Coming soon! More Irish London history at the 2026 Hackney History Festival
- N16Breda

- Apr 21
- 3 min read
A very short blog post today, just to share a preview of my upcoming talk for the Hackney History Festival. I'll be speaking on Sunday 10 May 2026 at 3 pm in Sutton House (2-4 Homerton High Street, London E9 6JQ), one of the few Tudor mansions still existing in London today. Tickets are selling fast but as of today, you can still book tickets (£3) for my talk here.
Do check out the rest of the great programme for that day here. Day passes are already sold out but tickets are still available for many of the individual talks and walks.
Featured locations:
Finding Ireland in the history of Stoke Newington
This is the third year of the Hackney History Festival and my third time speaking. It seems there really is no shortage of Irish connections to be found across all parts of Hackney!
This year, I've set myself the task of exploring one thousand years of the history of Ireland through the medium of a majestic Celtic Cross in Stoke Newington's Abney Park Cemetery. This was created by the Irish sculptor Edward O'Shea (1853-1910) in Kilkenny in 1893 and erected as a grave marker to memorialise two sons of Hackney's first MP, Sir Charles Reed (1819-1891).
Ireland's ancient High Crosses, Kilkenny, Protestant evangelical missionaries to Ireland, the Plantation of Ulster, early Irish language printing in Cló Gaelach type, and railways will all make an appearance.
You can read more about my talk in the 18 April 2026 issue of The Irish Post.

Blog sources & further resources
Hackney History Festival
You can see recordings of many of the talks given in 2025 and 2024 on the Hackney History Festival YouTube channel here.
My 2025 talk: "1851 Census: Who were the Irish in Hackney and Stoke Newington?"
The census of 1851 was the first to record place of birth, marital status and occupation for people living in Britain. The census that year also recorded a jump in London’s Irish-born population from 75,000 in 1841 to 109,000 in 1851, reflecting mass migration caused by An Gorta Mór, Ireland’s Great Famine of 1847-1852.
While London’s Irish population had long been concentrated in poor central districts like Whitechapel and St Giles in the Fields, a small minority lived in Hackney and Stoke Newington. And their census records - as workers, wives, clergy and institutional inmates - illuminate less familiar aspects of the Irish presence in Victorian London.
My 2024 talk: "When “the Irish Question” came to 1880s Hackney"
The late nineteenth-century debate about self-government for Ireland played out not just in the corridors of Westminster but also on the streets of Hackney. At the forefront of the Liberal campaign for Home Rule was South Hackney’s Irish-born MP Charles Russell, a political ally and legal defender of “the Uncrowned King of Ireland” Charles Stewart Parnell.
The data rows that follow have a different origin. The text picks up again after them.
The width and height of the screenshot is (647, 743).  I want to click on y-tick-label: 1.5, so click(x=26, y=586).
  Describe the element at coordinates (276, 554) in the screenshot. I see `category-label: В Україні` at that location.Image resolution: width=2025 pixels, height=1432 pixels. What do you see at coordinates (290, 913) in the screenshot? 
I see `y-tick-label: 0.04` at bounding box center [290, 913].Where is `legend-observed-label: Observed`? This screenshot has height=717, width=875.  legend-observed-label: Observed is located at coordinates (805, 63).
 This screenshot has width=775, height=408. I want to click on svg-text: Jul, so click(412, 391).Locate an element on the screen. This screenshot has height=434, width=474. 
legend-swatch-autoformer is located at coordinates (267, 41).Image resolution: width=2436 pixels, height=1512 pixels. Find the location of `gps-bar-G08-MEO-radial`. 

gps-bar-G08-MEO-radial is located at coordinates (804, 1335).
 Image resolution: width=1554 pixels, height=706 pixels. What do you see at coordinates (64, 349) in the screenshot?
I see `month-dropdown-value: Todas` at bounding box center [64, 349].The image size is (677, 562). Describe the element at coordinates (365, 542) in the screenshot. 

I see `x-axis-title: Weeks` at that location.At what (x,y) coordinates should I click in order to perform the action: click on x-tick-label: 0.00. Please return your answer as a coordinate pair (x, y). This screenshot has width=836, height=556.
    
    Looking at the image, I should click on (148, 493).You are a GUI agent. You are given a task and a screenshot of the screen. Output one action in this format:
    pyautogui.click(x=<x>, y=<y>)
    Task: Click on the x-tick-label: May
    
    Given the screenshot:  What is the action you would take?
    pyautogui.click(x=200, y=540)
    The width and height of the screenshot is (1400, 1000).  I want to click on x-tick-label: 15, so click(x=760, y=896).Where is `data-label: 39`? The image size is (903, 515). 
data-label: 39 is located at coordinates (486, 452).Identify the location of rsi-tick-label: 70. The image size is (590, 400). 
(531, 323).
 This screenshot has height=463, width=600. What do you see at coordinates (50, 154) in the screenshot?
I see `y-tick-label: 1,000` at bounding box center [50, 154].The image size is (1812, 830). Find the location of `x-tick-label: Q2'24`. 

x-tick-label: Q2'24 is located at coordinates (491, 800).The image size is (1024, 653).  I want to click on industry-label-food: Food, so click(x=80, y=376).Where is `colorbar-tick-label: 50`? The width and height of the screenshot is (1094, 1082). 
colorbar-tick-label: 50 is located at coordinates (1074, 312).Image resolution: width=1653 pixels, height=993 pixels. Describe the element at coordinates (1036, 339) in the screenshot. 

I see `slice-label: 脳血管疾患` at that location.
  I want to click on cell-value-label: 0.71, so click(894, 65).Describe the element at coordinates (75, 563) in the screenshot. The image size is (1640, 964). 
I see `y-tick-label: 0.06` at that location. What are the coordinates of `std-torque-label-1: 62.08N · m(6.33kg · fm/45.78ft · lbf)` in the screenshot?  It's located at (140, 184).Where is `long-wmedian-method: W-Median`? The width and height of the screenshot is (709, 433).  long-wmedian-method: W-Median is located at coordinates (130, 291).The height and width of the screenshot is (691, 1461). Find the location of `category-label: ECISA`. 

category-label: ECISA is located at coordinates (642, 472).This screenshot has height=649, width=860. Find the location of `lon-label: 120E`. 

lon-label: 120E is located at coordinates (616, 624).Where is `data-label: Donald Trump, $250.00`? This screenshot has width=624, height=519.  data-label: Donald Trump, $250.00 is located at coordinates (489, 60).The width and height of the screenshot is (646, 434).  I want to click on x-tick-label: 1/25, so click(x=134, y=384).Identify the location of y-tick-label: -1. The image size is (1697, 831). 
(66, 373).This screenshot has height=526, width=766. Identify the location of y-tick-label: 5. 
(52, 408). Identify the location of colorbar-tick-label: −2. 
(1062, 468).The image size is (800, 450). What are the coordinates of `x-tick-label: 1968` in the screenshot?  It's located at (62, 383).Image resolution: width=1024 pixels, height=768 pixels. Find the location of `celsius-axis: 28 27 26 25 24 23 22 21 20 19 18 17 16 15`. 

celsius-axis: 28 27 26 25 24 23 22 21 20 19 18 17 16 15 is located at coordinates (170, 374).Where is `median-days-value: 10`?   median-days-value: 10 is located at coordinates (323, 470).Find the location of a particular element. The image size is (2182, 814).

Following the 1885 General Election, the Irish Parliamentary Party led by Parnell held the balance of power in Westminster and the new electoral constituency of South Hackney had a new Liberal MP (1885-1894): the Irish lawyer and Home Rule advocate Charles Russell (1832-1900), later Baron Russell of Killowen.
Hackney’s strong Liberal presence and modest Irish electorate came together to deliver a vigorous campaign of support for Liberal Prime Minister William Gladstone’s (ultimately unsuccessful) efforts to legislate for Home Rule in Ireland. While still South Hackney’s MP, Russell was also a key player in a historic judicial inquiry where he successfully defended Parnell against false accusations made by The Times. Russell the lawyer was described as having “the same effect on a witness that a cobra produces on a rabbit”.